The company also provides value-added processing and fabrication services, such as sawing, slitting, blanking, cutting to length, leveling, flame cutting, laser cutting, edge trimming, edge rolling, roll forming, tube manufacturing, polishing, shearing, forming, stamping, punching, rolling shell plate to radius and processing materials to a specified thickness, length, width, shape and surface quality pursuant to specific customer orders.

The $10 Deutsche Bank price target compares with the $8.92 consensus target. The shares closed trading on Friday at $7.02.


This company could be poised for big gains as liquefied natural gas (LNG) exporting continues to ramp higher. Tellurian Inc. (NASDAQ: TELL) is an LNG development company headquartered in Houston. The company plans to develop a 27.6 metric tonnes per annum LNG terminal with five plants near Lake Charles, Louisiana, as well as upstream assets and pipeline infrastructure.

The initial phase likely will include three plants (16.6 metric tonnes per annum, capacity). The Driftwood project will be financed by equity customer/partners as well as project debt financing. Tellurian will own 28% to 42% of Driftwood Holdings and 100% of Tellurian Marketing.

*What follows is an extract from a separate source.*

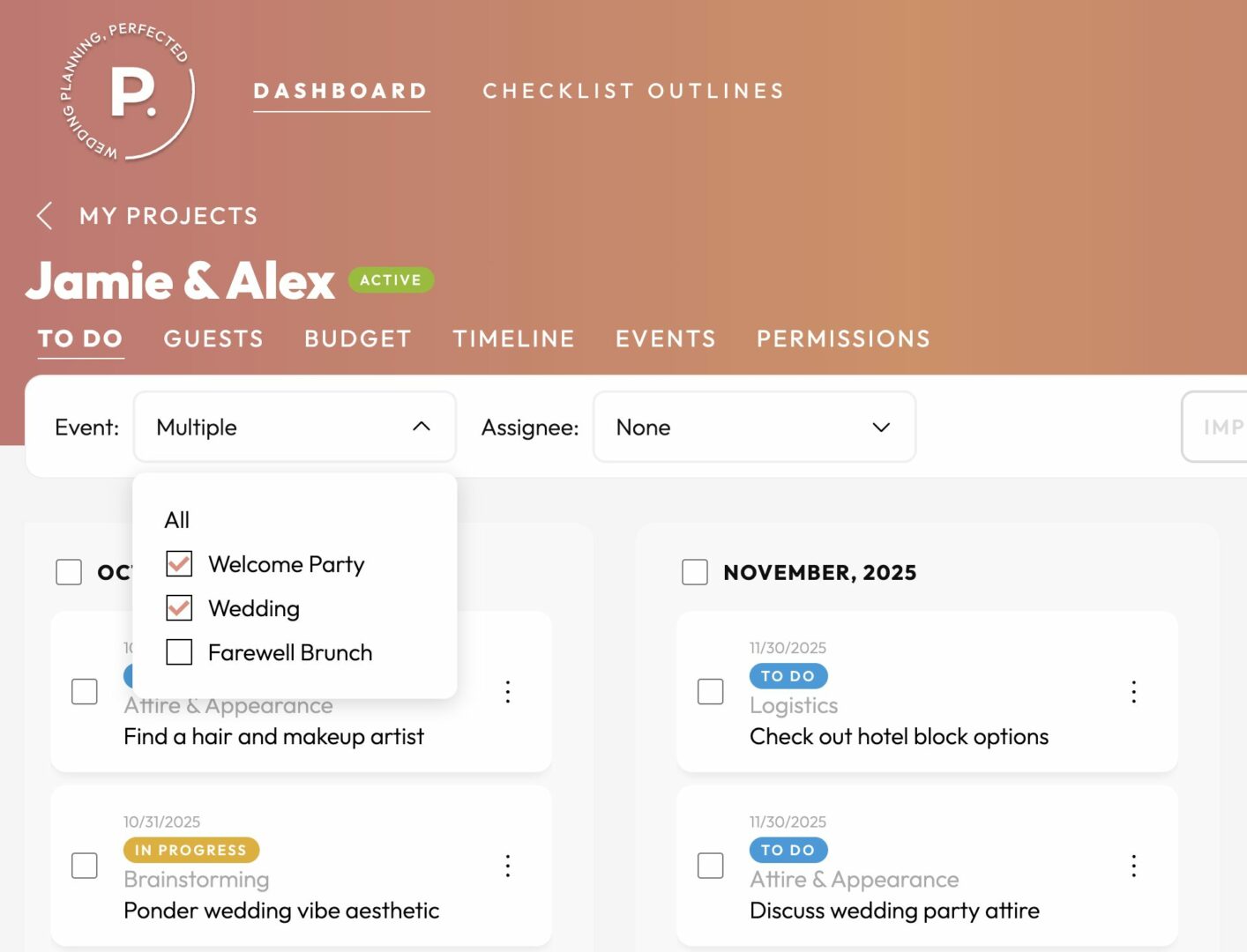The height and width of the screenshot is (952, 1247).
Task: Select all November 2025 tasks checkbox
Action: (x=695, y=572)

The company recently announced that the U.S. Federal Energy Regulatory Commission issued the final Environmental Impact Statement for Driftwood LNG export facility and an associated 96-mile pipeline (Driftwood project), proposed near Lake Charles on the U.S. Gulf Coast. When and if the agency grants authorization, Tellurian should be ready to make a final investment decision and begin construction in the first half of 2019, with the first LNG expected in 2023.

The Merrill Lynch energy team’s Buy rating comes with a $12 price objective. The posted consensus target price is $11.38, and the stock traded most recently at $9.50 a share.

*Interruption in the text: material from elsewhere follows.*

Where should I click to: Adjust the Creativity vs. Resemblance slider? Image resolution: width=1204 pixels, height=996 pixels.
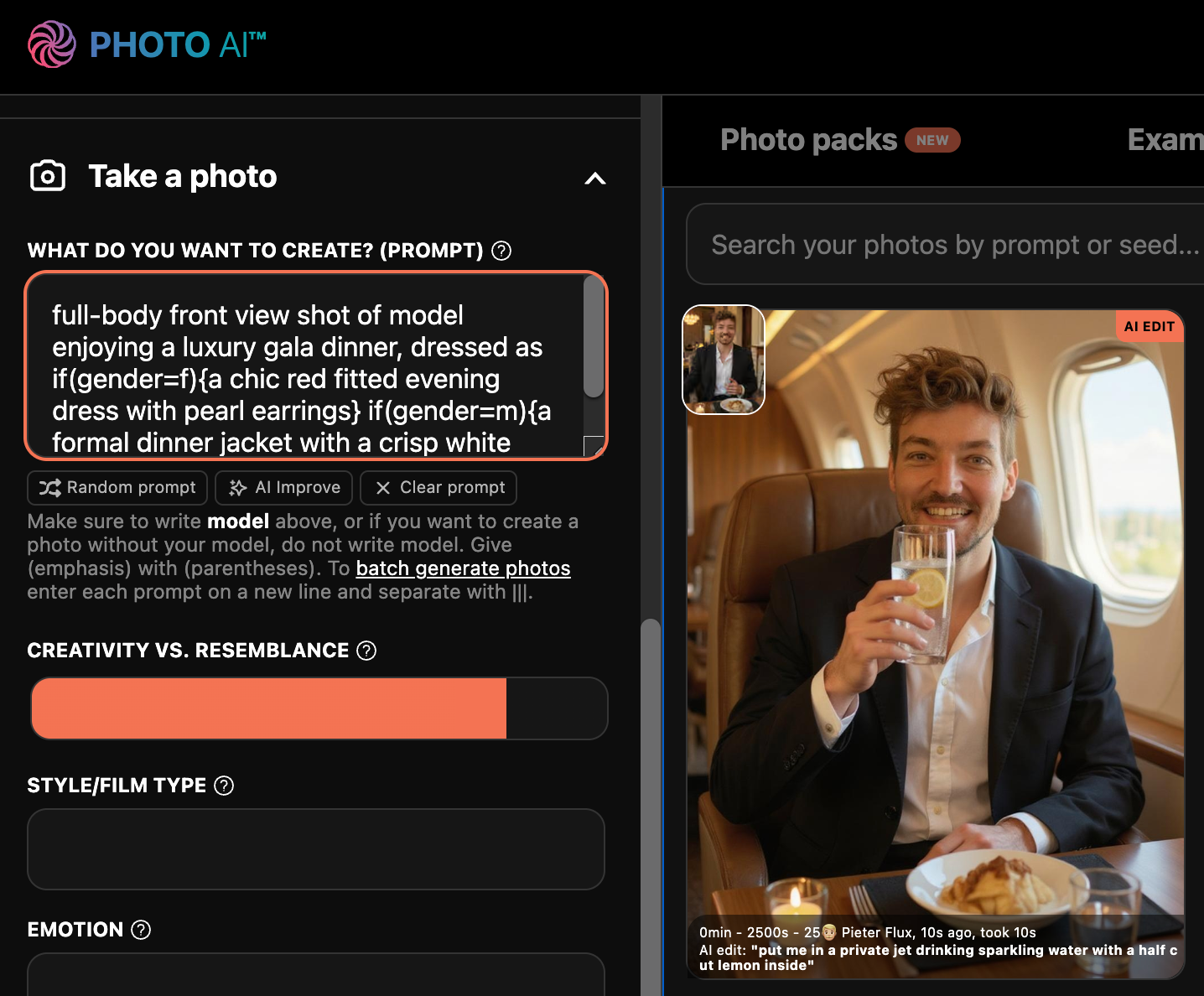click(x=319, y=708)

Since the recent IPO, this stock has been hammered and offers investors an incredible entry point. Uxin Ltd. (NASDAQ: UXIN), through its subsidiaries, operates a used car e-commerce platform in China. Its Uxin Used Car app provides consumers with customized car recommendation, financing, title transfer, delivery, insurance referral, warranty and other related services. Uxin Auction is an app that helps business buyers to source vehicles through online auctions.

The company also facilitates used car transaction services and financing solutions offered by third-party financing partners to buyers for their used car purchases. Uxin announced on Jan. 14 that its key cross-regional transaction service volume exceeded 10,000 units this past December. The 2018 figures were more than 75 times higher than those from the same period in 2017.

JPMorgan rates the stock at Overweight, but its $7 price target is way below the $11.72 consensus target. The shares closed trading at $3.22 on Friday.

These are five stocks for aggressive accounts that look to get share count leverage on companies that have solid and sizable upside potential. While not suited for all investors, these are not penny stocks with absolutely no track record or liquidity, as major Wall Street firms have research coverage on them.